Like Putin, Erdogan is pursuing a larger strategy in the region. He wants to control the Syrian border to diminish attacks in Turkey by Kurdish terrorists from the south, and to exert Turkish influence across the former Ottoman Empire.
He also aims to demonstrate to his political base in Turkey that, like Putin, he is an authoritarian man of action. He figures the ends are worth placing at risk the strong economic ties between the two nations, tourism from Russia, and a cordial personal relationship with Putin.
Erdogan has hardly been an ideal ally recently: sending his troops to slaughter U.S.-allied rebels in Syria, purchasing an advanced missile-defense system from Russia, and threatening to shut down NATO installations on Turkish soil, among other provocations. Still, the potential of a military collision between Russia and Turkey is of far greater concern for the NATO alliance. If the two nations’ troops end up in direct combat, Erdogan could call on the rest of NATO for assistance against a military great power.
We’ve been here before. During my time at NATO, we saw several incidents involving Russian and Turkish fighters and defense systems. Eventually we ended up deploying Patriot air-defense batteries to southern Turkey. That forced Assad and his Russian allies to concentrate on other parts of Syria to avoid an accidental clash with NATO.
This time, with significant land forces in close proximity and active combat underway, the chances of a miscalculation are far higher. Last Wednesday, Erdogan insisted that Turkey would not take even the “smallest step back” in an escalating standoff with Russia.
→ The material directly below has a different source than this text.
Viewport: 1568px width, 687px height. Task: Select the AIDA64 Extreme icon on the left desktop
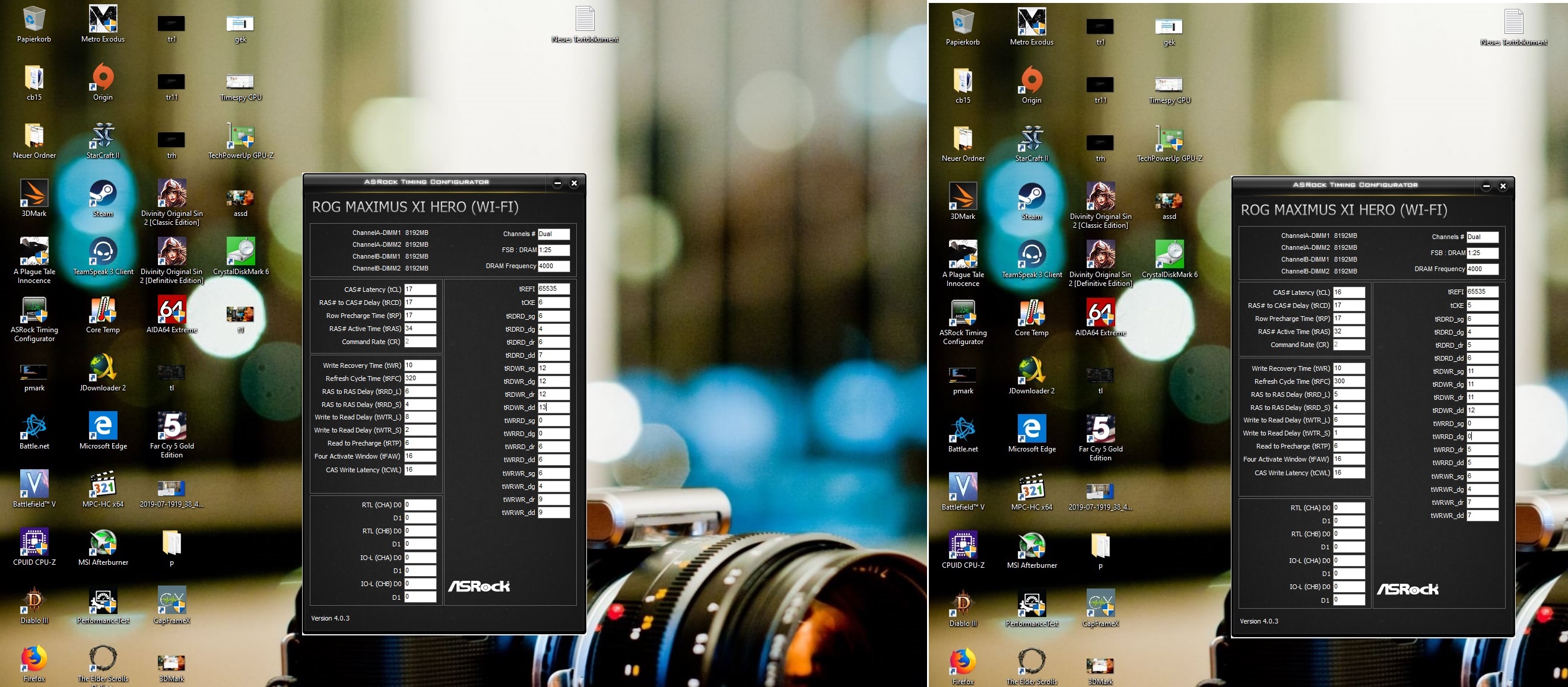[x=172, y=310]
He also called for again sending Patriot batteries to his southern border.
From an alliance perspective, there are a handful of actions that might ease tensions and avoid an open conflict triggering Article 5, the guarantee that an attack on one member of NATO is an attack on all. The top NATO brass and Secretary General Jens Stoltenberg need to meet with their Turkish counterparts and make the case for doing everything to avoid Russian forces on the battlefield — which of course is easier said than done.
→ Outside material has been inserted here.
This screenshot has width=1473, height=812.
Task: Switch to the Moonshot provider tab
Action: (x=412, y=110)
NATO can provide what militaries call “deconfliction” between Russian and Turkish forces by providing high-level intelligence about Russian troop deployments and intentions. It can also technically assist Turkey with developing preventative protocols to avoid combat with Russia. The U.S. and Russia do this, for example, at sea, where we have very specific rules about approaching each other’s ships and aircraft, the so-called Incidents at Sea agreements. NATO can also provide logistical and humanitarian assistance to the refugee population.
Most important perhaps, the U.S. must let Moscow know in no uncertain terms that the consequences of combat operations against Turkish troops would include further sanctions and greater military support for Turkey in accordance with the NATO treaty — to include, for example, the Patriot deployment Erdogan has requested.
Clearly, there needs to be a global response to the violence in Idlib, and the United Nations Security Council must address this with more than calls to action. The idea of a negotiated “safe zone” between Turkey and Syria is still worth pursuing, although Assad and Putin feel they have all the momentum at the moment.
It’s unlikely we can avert the tragedy facing three million Syrians civilians — many women and children — about to be crushed between Putin’s and Erdogan’s competing strategic plans. Still, things would get immeasurably worse for everyone in the case of a full-blown NATO-Russia confrontation. Without nuanced U.S. and NATO efforts to both rein in and protect the interests of their fractious Turkish ally, that isn’t an unthinkable result.
James Stavridis is a Bloomberg Opinion columnist. He is a retired U.S. Navy admiral and former supreme allied commander of NATO, and dean emeritus of the Fletcher School of Law and Diplomacy at Tufts University.